## What is expected
With the listing in front of you, retype it exactly.

## Data
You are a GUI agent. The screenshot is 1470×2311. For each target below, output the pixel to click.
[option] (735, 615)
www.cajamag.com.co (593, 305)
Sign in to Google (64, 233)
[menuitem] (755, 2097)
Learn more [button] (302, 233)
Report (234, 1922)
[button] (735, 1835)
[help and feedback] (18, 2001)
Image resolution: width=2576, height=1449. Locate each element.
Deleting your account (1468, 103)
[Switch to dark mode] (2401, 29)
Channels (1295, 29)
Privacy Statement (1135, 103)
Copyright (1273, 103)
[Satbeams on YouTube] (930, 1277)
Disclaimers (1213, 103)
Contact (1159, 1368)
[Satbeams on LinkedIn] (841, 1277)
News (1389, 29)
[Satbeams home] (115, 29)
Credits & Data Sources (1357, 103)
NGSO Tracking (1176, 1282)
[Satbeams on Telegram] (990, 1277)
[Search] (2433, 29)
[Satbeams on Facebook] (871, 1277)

## Your response
You are a GUI agent. The screenshot is 1470×2311. For each target below, output the pixel to click.
[option] (735, 615)
www.cajamag.com.co (593, 305)
Sign in to Google (64, 233)
[menuitem] (755, 2097)
Learn more [button] (302, 233)
Report (234, 1922)
[button] (735, 1835)
[help and feedback] (18, 2001)
Image resolution: width=2576, height=1449. Locate each element.
Deleting your account (1468, 103)
[Switch to dark mode] (2401, 29)
Channels (1295, 29)
Privacy Statement (1135, 103)
Copyright (1273, 103)
[Satbeams on YouTube] (930, 1277)
Disclaimers (1213, 103)
Contact (1159, 1368)
[Satbeams on LinkedIn] (841, 1277)
News (1389, 29)
[Satbeams home] (115, 29)
Credits & Data Sources (1357, 103)
NGSO Tracking (1176, 1282)
[Satbeams on Telegram] (990, 1277)
[Search] (2433, 29)
[Satbeams on Facebook] (871, 1277)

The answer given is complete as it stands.